Erlotinib was labeled with carbon-11 and afatinib with fluorine-18 without modifying the structure of these compounds. A preclinical positron emission tomography (PET) study was performed in mice bearing NSCLC xenografts with a representative panel of mutations: an EGFR-WT xenograft cell line (A549), an acquired treatment-resistant L858R/T790M mutant (H1975), and a treatment-sensitive exon 19 deleted mutant (HCC827). PET imaging was performed in these xenografts with both tracers. Additionally, the effect of drug efflux transporter permeability glycoprotein (P-gp) on the tumor uptake of tracers was explored by therapeutic blocking with tariquidar.

Results

Both tracers only demonstrated selective tumor uptake in the HCC827 xenograft line (tumor-to-background ratio, [11C]erlotinib 1.9 ± 0.5 and [18F]afatinib 2.3 ± 0.4), thereby showing the ability to distinguish sensitizing mutations in vivo. No major differences were observed in the kinetics of the reversible and the irreversible tracers in each of the xenograft models. Under P-gp blocking conditions, no significant changes in tumor-to-background ratio were observed; however, [18F]afatinib demonstrated better tumor retention in all xenograft models.

Conclusions

TKI-PET provides a method to image sensitizing mutations and can be a valuable tool to compare the distinguished targeting properties of TKIs in vivo.

Keywords

Afatinib Erlotinib Activated EGFR Radiochemistry PET Personalized medicine

Background

Recent developments in molecular biology have led to an increased understanding of the signal transduction pathways in cancer, and crucial molecular targets have been identified that are involved in cancer growth, survival, and metastasis. Furthermore, increased structural understanding of proteins and their specific chemical interactions combined with high throughput screening and medicinal chemistry efforts has led to major breakthroughs in drug discovery. Together, this has led to the development of tailor-made targeted pharmaceuticals as anti-cancer drugs. Receptor tyrosine kinases (RTKs) form a family of transmembrane proteins that have received a lot of interest as they play a pivotal role in the signal transduction pathways of the cell. RTKs consist of an extracellular domain capable of ligand binding and an intracellular domain for downstream signaling. Prominent members of this family include the epidermal growth factor receptor (EGFR) and the vascular endothelial growth factor receptor (VEGFR) [1,2].

The development of small molecules targeting kinases has expanded enormously in the last decade. Over 15 small molecule tyrosine kinase inhibitors (TKIs) have been approved by the US Food and Drug Administration with an estimated several hundreds under (pre)clinical development. These TKIs act on the intracellular catalytic kinase domain by competing with ATP and induce inhibition of downstream signaling [3]. Good cell penetration and long-lasting, high-affinity binding to the RTK are required to effectively compete with the high intracellular ATP concentration [4]. Although the approval rate of new TKIs is high and substantial patient benefit is achieved, there is a lack of long-term efficacy in certain patients with RTK-driven tumors. The underlying cause of this inter-patient variability is best understood for EGFR-targeting kinase inhibitors in non-small cell lung cancer (NSCLC) [5].
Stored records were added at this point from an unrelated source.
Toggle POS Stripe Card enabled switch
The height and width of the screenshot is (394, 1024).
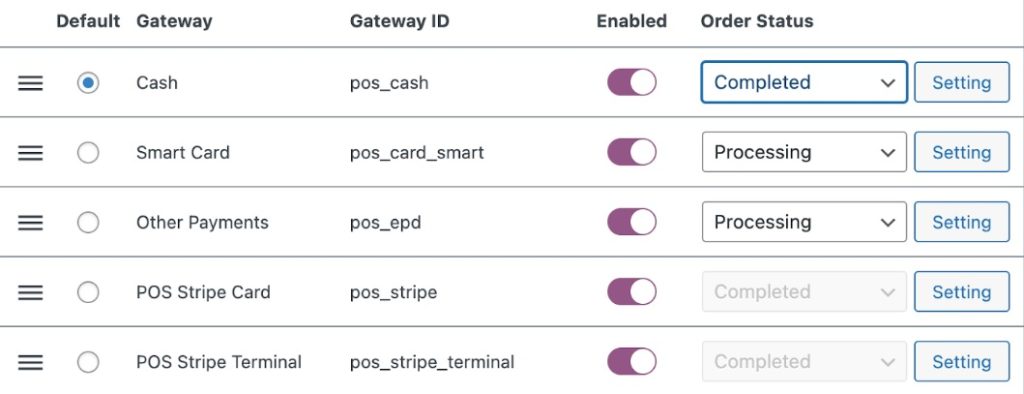click(x=632, y=291)
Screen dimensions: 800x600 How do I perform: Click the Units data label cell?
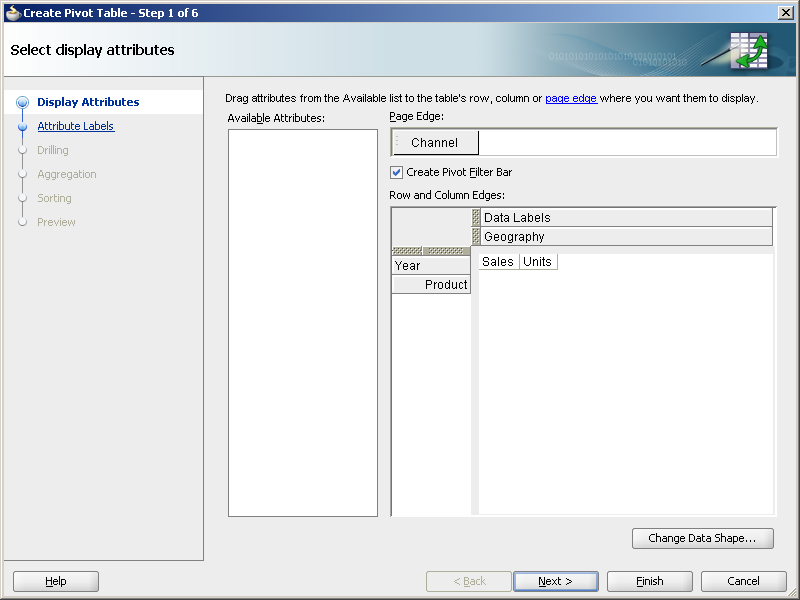[x=537, y=261]
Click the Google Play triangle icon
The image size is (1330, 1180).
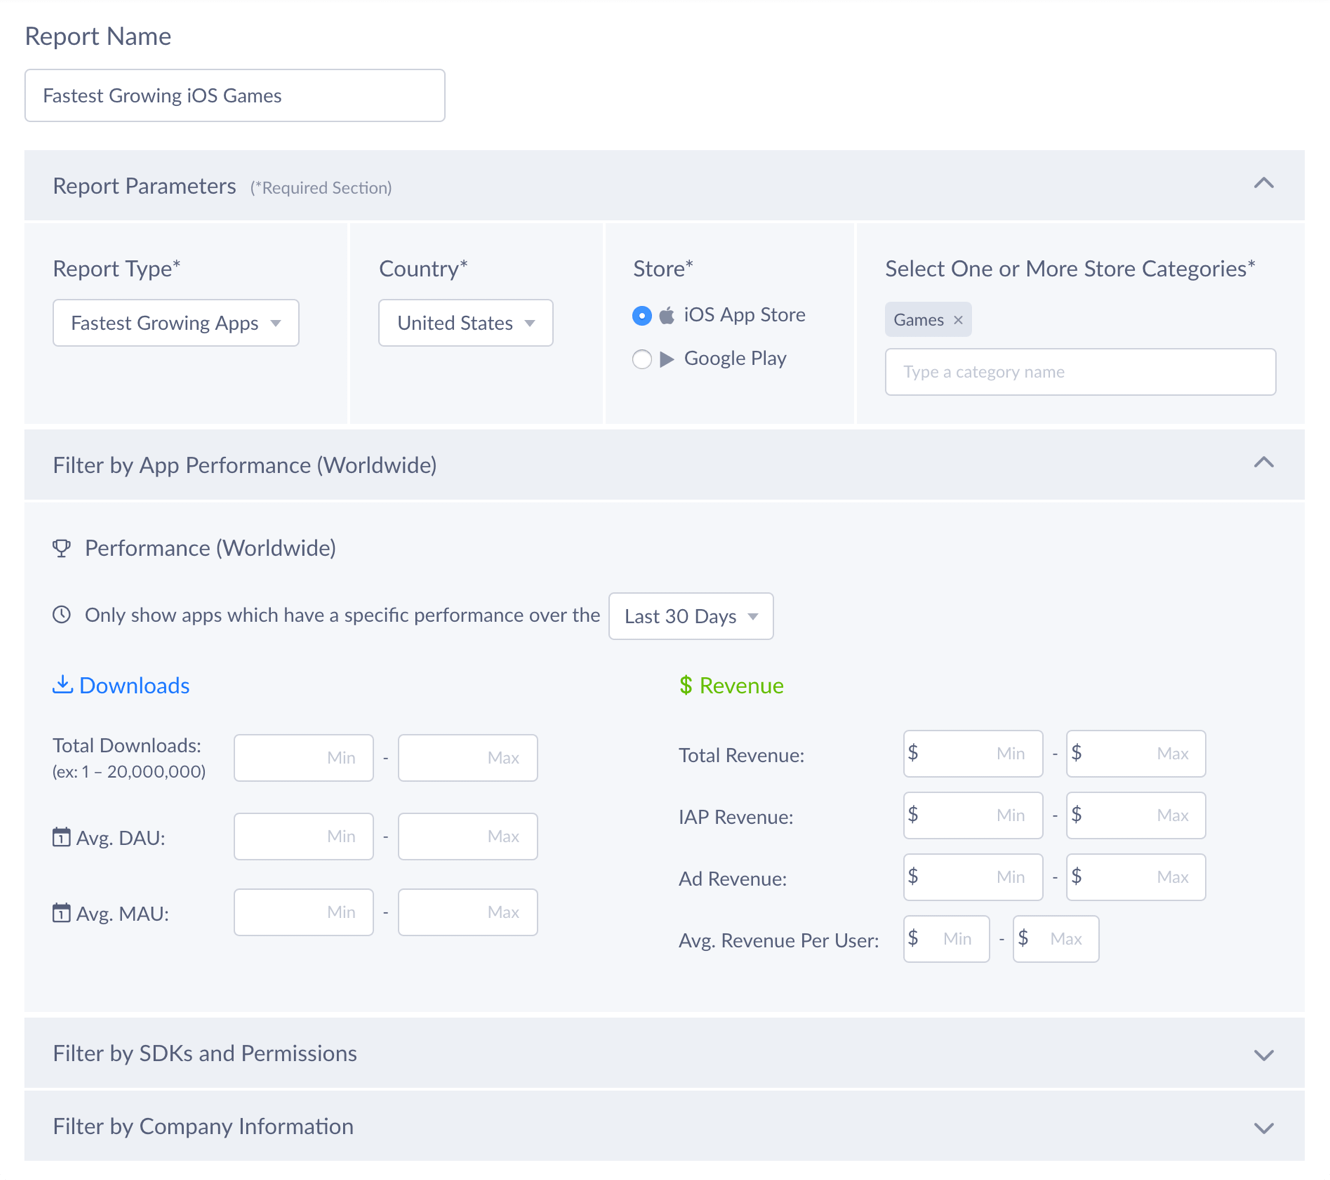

Activating mutations in the kinase domain of EGFR dictate effectiveness of TKIs that are currently on the market. The most common sensitizing mutations are small in-frame deletions in exon 19 (45%) or the L858R missense mutation (40% to 45%) in exon 21 leading to favorable response rates to EGFR TKIs [6]. As a result, EGFR TKI therapy is especially effective in NSCLC patients with tumors displaying an activating EGFR mutation which occurs in 5% to 25% of the Caucasian NSCLC patient population [7,8]. In clinical practice, mutational status is determined by an invasive biopsy of the tumor tissue, which does not always provide a representative overview of the genomic heterogeneity of the tumor [9]. Unfortunately, despite initial promising response, most patients develop resistance against first-generation reversible TKIs such as erlotinib and gefitinib [10]. About half of the recurrences are associated with the occurrence of an additional point mutation, i.e., the exon 20 T790M, which compared to the single EGFR mutant, displays increased affinity for ATP and thus reduced affinity for first-generation reversible inhibitors.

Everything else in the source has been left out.